The apparatus will deliver medication in aerosol form to a patient in a wide variety of orientations of the apparatus. This is highly desirable as the apparatus may be directly attached to a patient breathing circuit and so reduce the length of tubing from the nebulizer to the mouth of the patient to less than 500 mm, usually less than 300 mm.
The apparatus provides a medication cup which is releasable from the aerosol generator housing. This is a highly efficient arrangement. When the liquid medicament has all been delivered to a patient respiratory system, the empty medication cup can be refilled with medicament, or can be replaced with a new cap full of medication in a quick and simple step. In this manner the apparatus may be reused many times.
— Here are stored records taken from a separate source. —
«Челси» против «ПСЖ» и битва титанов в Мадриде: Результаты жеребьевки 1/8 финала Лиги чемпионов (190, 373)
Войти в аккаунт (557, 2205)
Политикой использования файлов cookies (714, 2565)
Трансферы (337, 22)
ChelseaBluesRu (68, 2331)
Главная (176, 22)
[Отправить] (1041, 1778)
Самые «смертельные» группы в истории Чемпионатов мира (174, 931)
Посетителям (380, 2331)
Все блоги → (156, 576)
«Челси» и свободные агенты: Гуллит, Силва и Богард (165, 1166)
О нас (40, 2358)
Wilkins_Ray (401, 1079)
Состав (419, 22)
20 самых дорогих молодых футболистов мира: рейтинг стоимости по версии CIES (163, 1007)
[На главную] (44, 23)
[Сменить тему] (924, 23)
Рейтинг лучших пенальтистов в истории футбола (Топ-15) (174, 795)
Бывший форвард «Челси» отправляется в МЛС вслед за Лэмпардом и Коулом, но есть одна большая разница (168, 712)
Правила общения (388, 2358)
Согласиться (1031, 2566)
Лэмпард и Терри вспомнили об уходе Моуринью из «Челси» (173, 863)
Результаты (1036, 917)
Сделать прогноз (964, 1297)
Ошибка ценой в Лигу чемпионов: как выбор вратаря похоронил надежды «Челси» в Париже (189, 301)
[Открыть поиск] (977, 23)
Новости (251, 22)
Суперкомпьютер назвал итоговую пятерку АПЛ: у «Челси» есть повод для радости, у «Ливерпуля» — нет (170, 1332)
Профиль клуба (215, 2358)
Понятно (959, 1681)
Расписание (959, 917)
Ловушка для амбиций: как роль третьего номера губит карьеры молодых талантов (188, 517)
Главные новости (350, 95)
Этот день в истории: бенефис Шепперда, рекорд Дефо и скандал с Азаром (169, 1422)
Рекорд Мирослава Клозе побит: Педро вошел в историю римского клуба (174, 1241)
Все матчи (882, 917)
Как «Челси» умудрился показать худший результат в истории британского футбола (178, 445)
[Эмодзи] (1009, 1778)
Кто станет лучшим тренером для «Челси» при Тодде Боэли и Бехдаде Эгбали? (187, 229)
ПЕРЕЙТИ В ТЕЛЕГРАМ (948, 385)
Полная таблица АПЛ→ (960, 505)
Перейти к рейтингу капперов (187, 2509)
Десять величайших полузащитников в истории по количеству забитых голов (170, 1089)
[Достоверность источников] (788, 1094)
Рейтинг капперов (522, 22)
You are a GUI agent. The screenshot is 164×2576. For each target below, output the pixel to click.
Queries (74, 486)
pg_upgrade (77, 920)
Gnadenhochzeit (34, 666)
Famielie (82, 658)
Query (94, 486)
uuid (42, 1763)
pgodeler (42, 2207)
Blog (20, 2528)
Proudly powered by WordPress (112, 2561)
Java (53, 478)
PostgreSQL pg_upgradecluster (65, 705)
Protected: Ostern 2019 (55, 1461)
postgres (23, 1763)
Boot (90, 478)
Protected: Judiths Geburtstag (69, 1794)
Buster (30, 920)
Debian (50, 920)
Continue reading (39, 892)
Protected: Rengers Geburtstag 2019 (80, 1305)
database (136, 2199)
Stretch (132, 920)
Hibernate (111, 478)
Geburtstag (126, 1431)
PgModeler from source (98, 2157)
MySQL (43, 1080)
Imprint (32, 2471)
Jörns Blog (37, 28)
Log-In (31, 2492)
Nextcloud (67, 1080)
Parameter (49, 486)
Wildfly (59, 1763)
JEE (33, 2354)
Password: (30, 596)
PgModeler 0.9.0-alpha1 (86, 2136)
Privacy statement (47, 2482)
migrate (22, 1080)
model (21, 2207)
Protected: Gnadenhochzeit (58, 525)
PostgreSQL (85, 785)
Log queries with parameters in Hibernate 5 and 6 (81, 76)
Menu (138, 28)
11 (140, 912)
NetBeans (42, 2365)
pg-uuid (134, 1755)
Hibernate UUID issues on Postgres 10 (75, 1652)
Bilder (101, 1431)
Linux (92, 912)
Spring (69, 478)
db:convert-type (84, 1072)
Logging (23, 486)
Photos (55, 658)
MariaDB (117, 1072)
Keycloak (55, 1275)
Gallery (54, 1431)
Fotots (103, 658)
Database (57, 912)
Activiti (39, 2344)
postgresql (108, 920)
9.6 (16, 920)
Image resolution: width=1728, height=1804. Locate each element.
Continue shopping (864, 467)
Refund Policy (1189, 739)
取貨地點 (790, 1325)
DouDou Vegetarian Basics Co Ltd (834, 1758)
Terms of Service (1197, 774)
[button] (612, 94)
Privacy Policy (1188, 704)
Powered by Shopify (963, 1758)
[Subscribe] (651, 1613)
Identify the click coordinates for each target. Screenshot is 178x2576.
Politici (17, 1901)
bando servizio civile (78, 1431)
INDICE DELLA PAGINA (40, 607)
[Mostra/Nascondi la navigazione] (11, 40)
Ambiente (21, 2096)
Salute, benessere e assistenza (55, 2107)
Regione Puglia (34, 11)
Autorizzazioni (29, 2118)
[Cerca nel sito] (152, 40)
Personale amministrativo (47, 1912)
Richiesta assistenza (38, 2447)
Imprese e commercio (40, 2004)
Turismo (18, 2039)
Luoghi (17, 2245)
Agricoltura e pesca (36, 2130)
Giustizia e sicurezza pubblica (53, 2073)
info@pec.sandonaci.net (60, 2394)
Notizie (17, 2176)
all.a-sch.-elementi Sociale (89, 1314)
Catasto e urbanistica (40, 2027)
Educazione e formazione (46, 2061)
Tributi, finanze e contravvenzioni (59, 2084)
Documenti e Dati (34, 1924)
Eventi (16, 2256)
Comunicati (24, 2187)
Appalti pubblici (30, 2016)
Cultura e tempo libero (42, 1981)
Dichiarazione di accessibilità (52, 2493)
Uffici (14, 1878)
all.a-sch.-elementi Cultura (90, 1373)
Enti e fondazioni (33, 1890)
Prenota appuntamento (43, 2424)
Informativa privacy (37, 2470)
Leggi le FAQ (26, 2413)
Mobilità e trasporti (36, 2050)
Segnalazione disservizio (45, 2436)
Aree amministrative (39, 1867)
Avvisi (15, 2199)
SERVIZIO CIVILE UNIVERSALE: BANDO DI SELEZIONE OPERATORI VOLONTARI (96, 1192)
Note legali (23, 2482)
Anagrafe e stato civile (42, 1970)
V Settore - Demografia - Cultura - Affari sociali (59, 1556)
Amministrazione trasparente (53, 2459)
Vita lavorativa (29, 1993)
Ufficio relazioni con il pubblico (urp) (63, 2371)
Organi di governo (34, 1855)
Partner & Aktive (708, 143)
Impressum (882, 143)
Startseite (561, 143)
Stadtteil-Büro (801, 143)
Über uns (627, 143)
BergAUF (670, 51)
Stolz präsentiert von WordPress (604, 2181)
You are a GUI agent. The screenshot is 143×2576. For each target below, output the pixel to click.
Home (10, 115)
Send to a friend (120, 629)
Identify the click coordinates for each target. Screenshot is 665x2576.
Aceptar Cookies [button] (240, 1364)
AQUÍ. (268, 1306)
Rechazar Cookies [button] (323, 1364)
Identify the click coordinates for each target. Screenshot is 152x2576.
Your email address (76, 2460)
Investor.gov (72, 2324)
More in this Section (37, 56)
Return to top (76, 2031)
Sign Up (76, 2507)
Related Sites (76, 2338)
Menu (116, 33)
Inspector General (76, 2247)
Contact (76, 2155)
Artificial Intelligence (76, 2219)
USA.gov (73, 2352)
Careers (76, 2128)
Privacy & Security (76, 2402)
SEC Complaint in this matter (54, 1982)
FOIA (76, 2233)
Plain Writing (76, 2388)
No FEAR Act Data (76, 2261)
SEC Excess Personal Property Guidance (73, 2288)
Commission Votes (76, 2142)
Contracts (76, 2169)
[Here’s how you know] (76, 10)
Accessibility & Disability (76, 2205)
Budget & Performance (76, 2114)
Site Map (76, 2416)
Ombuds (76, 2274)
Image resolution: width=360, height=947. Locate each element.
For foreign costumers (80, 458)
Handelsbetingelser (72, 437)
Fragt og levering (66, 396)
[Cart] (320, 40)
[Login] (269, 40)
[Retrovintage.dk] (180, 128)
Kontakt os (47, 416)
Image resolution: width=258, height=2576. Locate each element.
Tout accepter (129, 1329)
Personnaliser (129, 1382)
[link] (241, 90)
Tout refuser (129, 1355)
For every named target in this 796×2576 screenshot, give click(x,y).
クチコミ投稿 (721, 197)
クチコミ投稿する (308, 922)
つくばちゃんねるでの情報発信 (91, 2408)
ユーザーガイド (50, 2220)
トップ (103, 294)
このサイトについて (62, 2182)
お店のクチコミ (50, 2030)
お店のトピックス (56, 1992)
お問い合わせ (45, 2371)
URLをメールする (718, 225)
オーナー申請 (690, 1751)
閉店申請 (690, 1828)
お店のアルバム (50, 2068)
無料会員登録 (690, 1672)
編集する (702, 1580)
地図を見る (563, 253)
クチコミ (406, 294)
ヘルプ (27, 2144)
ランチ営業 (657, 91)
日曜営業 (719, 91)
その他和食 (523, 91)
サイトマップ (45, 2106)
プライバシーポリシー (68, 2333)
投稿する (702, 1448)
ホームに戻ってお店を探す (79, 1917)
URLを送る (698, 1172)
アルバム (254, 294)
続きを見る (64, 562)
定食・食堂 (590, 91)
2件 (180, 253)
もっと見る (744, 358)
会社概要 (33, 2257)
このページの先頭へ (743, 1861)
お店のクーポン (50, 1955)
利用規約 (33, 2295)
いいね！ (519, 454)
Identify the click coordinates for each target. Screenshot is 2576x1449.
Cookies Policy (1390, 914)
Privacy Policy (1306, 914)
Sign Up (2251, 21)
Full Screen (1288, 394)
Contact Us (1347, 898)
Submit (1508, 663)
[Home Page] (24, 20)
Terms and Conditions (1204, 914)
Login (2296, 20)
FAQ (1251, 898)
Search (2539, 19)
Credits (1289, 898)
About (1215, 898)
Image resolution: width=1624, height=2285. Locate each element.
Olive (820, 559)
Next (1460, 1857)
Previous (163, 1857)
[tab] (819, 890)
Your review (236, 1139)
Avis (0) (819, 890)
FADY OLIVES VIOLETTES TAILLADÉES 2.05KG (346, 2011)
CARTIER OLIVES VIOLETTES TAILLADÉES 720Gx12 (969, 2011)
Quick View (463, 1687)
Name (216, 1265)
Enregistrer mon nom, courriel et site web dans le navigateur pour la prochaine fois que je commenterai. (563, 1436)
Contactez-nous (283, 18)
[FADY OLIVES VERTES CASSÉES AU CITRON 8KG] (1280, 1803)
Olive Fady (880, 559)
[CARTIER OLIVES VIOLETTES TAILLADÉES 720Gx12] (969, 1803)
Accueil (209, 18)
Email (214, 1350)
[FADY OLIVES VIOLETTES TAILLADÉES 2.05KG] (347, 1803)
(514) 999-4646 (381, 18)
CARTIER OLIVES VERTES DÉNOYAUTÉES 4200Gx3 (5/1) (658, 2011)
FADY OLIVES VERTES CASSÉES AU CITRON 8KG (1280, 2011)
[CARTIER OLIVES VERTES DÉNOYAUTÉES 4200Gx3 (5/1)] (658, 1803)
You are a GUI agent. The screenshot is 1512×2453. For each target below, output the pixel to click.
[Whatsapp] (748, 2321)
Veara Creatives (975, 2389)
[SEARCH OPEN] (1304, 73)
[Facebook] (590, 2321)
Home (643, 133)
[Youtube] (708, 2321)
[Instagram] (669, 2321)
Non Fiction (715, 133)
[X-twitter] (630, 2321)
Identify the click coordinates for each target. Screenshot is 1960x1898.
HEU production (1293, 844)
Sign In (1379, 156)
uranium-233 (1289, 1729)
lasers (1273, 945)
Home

The power usage of the apparatus is relatively low, in this case approximately 1.5 W, thus the associated heat generated during use is negligible. The apparatus may be placed as close to the patient as desired, even touching the patient for long periods of use without causing discomfort to the patient, or without burning the patient.
The coiled spring is mounted to the liquid supplier, the medication cup is therefore free of all moving parts. The medication cup may simply be replaced as a refill container when the liquid medication has been used.
The liquid supplier, is held within the aerosol generator housing. Therefore, there are no loose parts which could be contaminated, broken or lost during refill of the medication cup, or replacement of the medication cup.
The aerosol generator produces an aerosol of medication within a controlled range of aerosol particle sizes. No degradation of the medication occurs as a result of the aerosol generation process.
The invention is not limited to the embodiments hereinbefore described which may be varied in construction and detail.